C'est ainsi que la Chambre de commerce internationale a déjà pu codifier un certain nombre de règles du commerce international, soit en matière de crédit documentaire (Règles et Usances uniformes relatives aux crédits documentaires)49, d'effets de commerce50, soit pour l'interprétation uniforme de termes commerciaux couramment utilisés dans les contrats internationaux (Incoterms)51 ; ces Incoterms, notamment, sont utilisés par les praticiens du monde entier, y compris les entreprises de commerce extérieur socialistes52.

[...] Tous ces documents révèlent, consacrent, ou fixent un certain nombre d'usages commerciaux internationaux susceptibles de s'appliquer de manière générale à telle ou telle catégorie d'opérations de commerce international ; on a montré53 comment ils « s'articulent » pour former des normes coutumières de plus en plus universelles.

428 et seq.

Ainsi, dans la sentence de l'Aramco, le Tribunal arbitral a refusé d'appliquer les conceptions du droit administratif français, invoquées par le Gouvernement saoudien, en matière de concession de service public. Le Gouvernement soutenait que la puissance publique concédante a toujours un pouvoir de révision unilatérale des clauses de la concession, lorsque, les circonstances ayant changé, une adaptation de celle-ci est rendue nécessaire dans l'intérêt du service public. Il attribuait aux règles françaises sur l'imprévision une valeur universelle, « en ce que les principes qui y sont suivis seraient l'expression de principes généraux du droit reconnus en matière de concession par les nations civilisées »10. Les arbitres ont rejeté cette argumentation, estimant que le droit français n'avait en tant que tel aucun point de contact avec le litige, et que les principes qu'il admet n'ont pas une valeur universelle ; il a notamment contesté qu'une concession pétrolière se rattache à l'exécution d'un service public. On pourrait discuter cette dernière affirmation ; on pourrait aussi se demander si la clause rebus sic stantibus et ses conséquences en droit administratif français ne correspondent pas effectivement à un principe général du droit qu'il faudrait introduire dans ce genre de rapports internationaux11. Les arbitres n'ont pas voulu aller aussi loin, et ont préféré appliquer d'autres principes généraux de droit, et de droit privé, plus solidement implantés sur le plan international.

[...]

431

Dans le domaine des obligations extracontractuelles il suffit de signaler la sentence rendue par un tribunal arbitral international le 2 septembre 1930, entre la société anglaise Lena Goldfields Co et l'Union soviétique, qui avait concédé à cette société l'exploration et la recherche minière sur des territoires russes étendus ; la clause compromissoire stipulait :

« En ce qui concerne la présente convention, les parties fondent leurs relations sur le principe de la bonne volonté et de la bonne foi, ainsi que sur l'interprétation raisonnable de la présente convention »16.
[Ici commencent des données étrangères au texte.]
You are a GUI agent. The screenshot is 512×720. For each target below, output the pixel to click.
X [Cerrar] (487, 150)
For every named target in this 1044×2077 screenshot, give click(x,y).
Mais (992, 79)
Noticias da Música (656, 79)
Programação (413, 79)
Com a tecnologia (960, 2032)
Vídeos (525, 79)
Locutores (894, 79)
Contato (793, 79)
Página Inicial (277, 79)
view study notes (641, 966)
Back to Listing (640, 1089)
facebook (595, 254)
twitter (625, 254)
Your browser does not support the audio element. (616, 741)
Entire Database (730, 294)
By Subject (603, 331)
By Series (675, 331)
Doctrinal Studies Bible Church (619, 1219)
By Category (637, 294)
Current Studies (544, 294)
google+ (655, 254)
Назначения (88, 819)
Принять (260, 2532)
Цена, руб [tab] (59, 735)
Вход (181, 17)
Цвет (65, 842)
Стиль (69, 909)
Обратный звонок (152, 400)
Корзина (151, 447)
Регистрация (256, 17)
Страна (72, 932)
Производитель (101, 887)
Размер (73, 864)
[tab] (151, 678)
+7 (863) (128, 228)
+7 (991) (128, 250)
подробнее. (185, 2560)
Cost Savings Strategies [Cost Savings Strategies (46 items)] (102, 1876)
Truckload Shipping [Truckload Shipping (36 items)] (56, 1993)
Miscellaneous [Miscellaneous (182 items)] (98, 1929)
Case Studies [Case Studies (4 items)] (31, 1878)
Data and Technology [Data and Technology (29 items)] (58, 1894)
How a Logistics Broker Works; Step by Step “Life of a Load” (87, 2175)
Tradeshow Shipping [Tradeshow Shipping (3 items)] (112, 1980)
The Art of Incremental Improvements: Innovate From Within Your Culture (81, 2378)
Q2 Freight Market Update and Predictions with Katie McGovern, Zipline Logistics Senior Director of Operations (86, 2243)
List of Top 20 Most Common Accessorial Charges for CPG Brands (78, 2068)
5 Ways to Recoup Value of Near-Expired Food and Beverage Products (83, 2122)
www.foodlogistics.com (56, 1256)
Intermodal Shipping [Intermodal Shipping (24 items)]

C'était vague, sinon insuffisant. Les arbitres n'ont pu se contenter de ces directives et ont voulu statuer en droit ; ils ont fait la distinction suivante : pour toutes les questions d'ordre interne, et notamment l'exécution du contrat sur le territoire de l'U.R.S.S., ils ont appliqué la loi soviétique, « loi du contrat » ; mais pour toutes les autres questions, la « loi applicable » était constituée, selon eux, par les principes généraux du droit tels que reconnus à l'article 38 du Statut de la C. P. J. I, et cela, notamment, parce que, dans de nombreuses clauses de la concession on envisageait l'application de principes juridiques internationaux plutôt qu'internes. Au sujet de l'indemnisation des dommages (non contractuels), le Tribunal arbitral a déclaré fonder sa sentence sur le principe de l'enrichissement sans cause, en tant que principe général de droit reconnu par les nations civilisées.

[...]

432 et seq.

La formation du contrat est subordonnée, dans tous les droits nationaux, à l'existence d'un consentement, et d'un consentement exempt de vices. L'existence du consentement soulève le problème classique de l'acceptation tacite d'un contrat, ou des conditions générales qui l'accompagnent. Les arbitres ont toujours estimé que l'acceptation tacite, par silence, d'un contrat est valable : ainsi M. Nolen, avocat hollandais, arbitre d'un litige surgi entre un industriel français et une société belge qui n'avait pas livré des produits chimiques que lui avait achetés le premier et prétendait qu'elle n'avait signé aucun contrat de vente, déclara, dans sa sentence du 10 mars 1934 (C. C. I., affaire nº 543) :

« Si dans le commerce et l'industrie les parties entretiennent une correspondance sur leurs rapports mutuels et la marche de leurs affaires, celle d'entre elles qui reçoit de l'autre une lettre contenant des communications importantes, contre lesquelles elle ne proteste pas, doit être supposée d'accord. Ce principe indispensable est généralement admis dans les cercles commerciaux et doit être aussi reconnu comme juste en droit »18.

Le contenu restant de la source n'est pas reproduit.